I've been working on waveforms for audio clips. It's not quite usable yet: having these waveforms slows down re-drawing considerably, which brings the entire GUI to a screeching halt. At least I was able to get this screenshot, which looks like progress to me.

11 comments:

Anonymous said...

cool.

can some sort of threading be done, so that this happens on another CPU core?

Richard said...

Hi,

to speed up Wave-Form rendering, I recommend to generate some kind of reduced index over the whole audio-file, where you only save to MAX value of several audio samples combined. This will be accurate enough, if you are at a reasonable zoom level, and it will be MUCH faster.
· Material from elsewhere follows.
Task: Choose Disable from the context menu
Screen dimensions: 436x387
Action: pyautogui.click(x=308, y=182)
Also if you zoom in further you can still switch to using the original sample data.

Also, you may want to ask the Ardour Devs, how they accelerate wav-form drawing:
ardour.org

Cheers
-Richard
(Open Movie Editor Dev. ;-))

brandon lewis said...

that's a good idea.

Anonymous said...

Nice!
On avid, the waveform viewing can be turned off because it is indeed dead slow. Maybe the ardour team did tackle it, but I wouldn't use it that much except for maybe when I have to sync a peak with a certain frame. Therefor, Avid has a setting: display waveforms only for the mark-in/mark-out region. Good idea?

jegHegy said...

Fantastic! Can't wait for the next stable release.

Anonymous said...

Jokosher has waveform rendering that is quite fast and which looks quite good too.

SEJeff said...

Surely it would be possible to write an algo to only do the math for rendering a waveform at the current resolution. You shouldn't have to do lots and lots of really expensive math if you aren't zoomed in all the way. Audacity does a reasonable job of this.

You might also consider doing some of it in C and using liboil:
http://liboil.freedesktop.org/wiki/

Just a few random thoughts.

brandon lewis said...

There two separate problems with drawing waveforms: extracting the sample points, and then actually plotting the waveform. At the very least, I've solved the first problem.
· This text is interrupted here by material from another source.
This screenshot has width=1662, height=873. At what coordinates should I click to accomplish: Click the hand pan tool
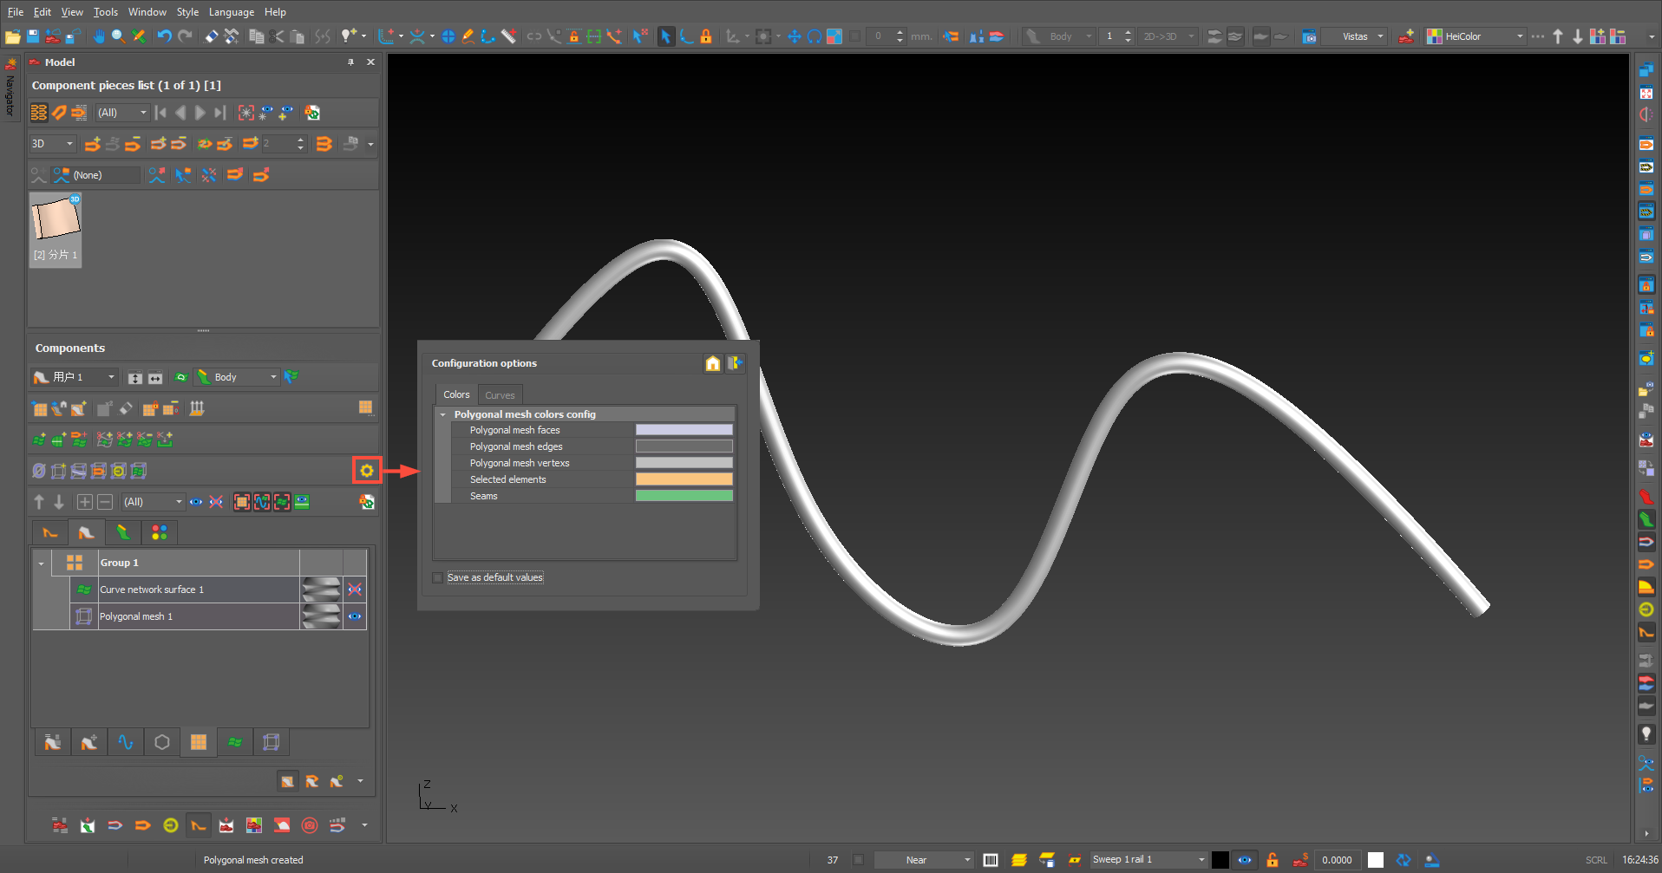click(99, 36)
As for the second problem, I have to admit, I'm a little bit stumped. When you load a file, the waveforms appear on the clip almost instantly. When you go to drag one of the clips is when the gui freezes up. I'm only drawing about 1/1000 sample points in that screenshot (so ~440 or so), and I think the issue is that goocanvas continually recomputes the entire path every time the clip moves a few pixels. So part of it is an inefficient drawing framework. In order to fix that, I have to override the do_paint(), and do_update() methods rather than just the do_simple_create_path() method. The first time I tried to do this, PiTiVi just crashed right away.

In any case, I put in a lot of time on this last week, and I have a midterm coming up this week. I'll come back to this in a few days.

Rick said...

Um, have you considered that you might need a bitmap cache for that?
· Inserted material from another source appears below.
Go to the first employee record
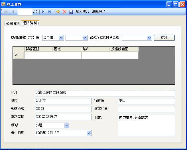 point(6,12)
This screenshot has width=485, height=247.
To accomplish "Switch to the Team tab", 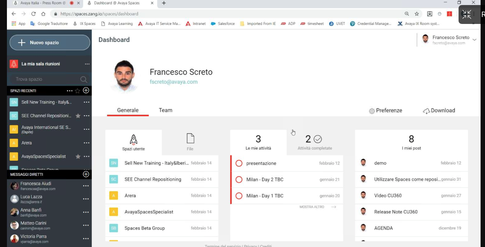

You only compute the bitmap once, and then use that to draw the clip.

Of course, resizing the clip would need a more advanced cache, like having an array of "computed" and "uncomputed" pixel columns.

brandon lewis said...
This comment has been removed by the author.
brandon lewis said...

Of course, but that just makes everything more complicated, and I like to take things one step at time. Step 1) draw a wave form, somehow. Step 2) THE WORLD!